▸ **TASK INSTRUCTIONS**: Please copy the seed beetle article below word for word, from "While it was" to "pain and infection.".

▸ **DOCUMENT SECTION**:
• • • • •

Male beetle’s huge spiky — ahem — doesn’t seem sexy, but size matters

By Elizabeth Rayne
Liz Spiky Male Beetle

It looks like a medieval torture device, but what it actually is might be even more shocking. Behold the impressively spiny genitalia of Callosobruchus maculatus.

Male seed beetles’ unmentionables are powerful weapons when it comes to mating and propagating the species. More is more when it comes to what this beetle has between its legs. You’d think it would scare off mates rather than attract them, but females run to, not from, spikes that look more threatening. They have their reasons.

So many questions. What creature would endure this? Why would anything evolve this? Ask animal ecologist Göran Arnqvist of the University of Uppsala in Sweden, who led a study on this recently published in Proceedings of the Royal Society B. As he found out, female seed beetles know they are going to get some quality genes when they see a male with massive (at least to them) genitals. They also know they are going to lay more eggs that will hatch into the next generation.

“Exactly why males with longer spines gain this competitive advantage is not entirely clear, but results suggest that signal substances males pass on to females during mating make their way into the female body more rapidly when males carry longer spines,” Arnqvist tells SYFY WIRE.

Female seed beetles usually mate with several males before taking a proverbial cold shower. Males packing longer spines get a fertilization advantage when they mate with females which have already mated with several other males, and observing the sisters of these weapon-wielding males showed that something in the genetics behind menacing spines also produced healthier females. So taking a hit from something that looks like it could be found in a castle dungeon is worth it, even if the female beetle has to suffer injuries from the thing.

When the male’s spines poke holes inside the female, it allows more ejaculate, and therefore more sperm, to get in and fertilize her eggs. Mating with long-spined males also produces more long-spined males and larger females that lay more eggs. The longer the spines, the better the access to the female’s hemolymph, a bodily fluid in the body cavities of invertebrates that is analogous to blood. Accessing the hemolymph gets her ready to reproduce.

While it was previously assumed that females suffered injuries almost as horrific as being clubbed with a mace, their reproductive systems are made to handle it.

Liz Spiky Male Beetle

“Females seem to have a quite ordinary reproductive tract, but the reproductive canal is reinforced with connective tissue that protects females against being seriously injured by males during mating,” Arnqvist says.

To see exactly how size mattered in seed beetles with longer spines, Arnqvist and his team bred strains of beetles with males that had both large and small spines. The males with the longest spines reigned supreme at fertilization. Females did have to suffer for it, but the thickness of the tissue that was penetrated, along with strong immune systems, made them much less vulnerable to pain and infection.

The team also investigated what would happen if males had no spines. After using a microlaser to peel them off, they saw that the males were not able to mate as much anymore, meaning that it isn’t just DNA that determines how many young a male beetle can sire. Without the spines, he doesn't stand a chance. Seed beetles aren’t the only insects or even the only animals with spiny penises — though they definitely are one of the weirdest. For example, the platypus has a spiny two-headed penis meant for maximizing the chances of fertilization.

By the way, the seed beetle’s ejaculate serves one more purpose besides breeding. Seed beetles stop eating when they mate, Arnquist found it has a solution to that.

“The ejaculate contains more than 300 different proteins, as well as water, and this is in part used by females as a resource for their own survival and reproduction,” he says. “Control females laid more eggs when mated to males from lines bred to have longer spines, suggesting nutritional benefits to females.”

Talk about multitasking in the bedroom.

• • • • •

▸ **RECORDED DATA**:
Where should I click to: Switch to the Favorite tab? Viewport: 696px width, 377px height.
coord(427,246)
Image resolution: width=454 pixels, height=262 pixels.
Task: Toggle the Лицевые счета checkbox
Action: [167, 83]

• • • • •

▸ **RESPONSE TO THIS EXERCISE**:
While it was previously assumed that females suffered injuries almost as horrific as being clubbed with a mace, their reproductive systems are made to handle it.

Liz Spiky Male Beetle

“Females seem to have a quite ordinary reproductive tract, but the reproductive canal is reinforced with connective tissue that protects females against being seriously injured by males during mating,” Arnqvist says.

To see exactly how size mattered in seed beetles with longer spines, Arnqvist and his team bred strains of beetles with males that had both large and small spines. The males with the longest spines reigned supreme at fertilization. Females did have to suffer for it, but the thickness of the tissue that was penetrated, along with strong immune systems, made them much less vulnerable to pain and infection.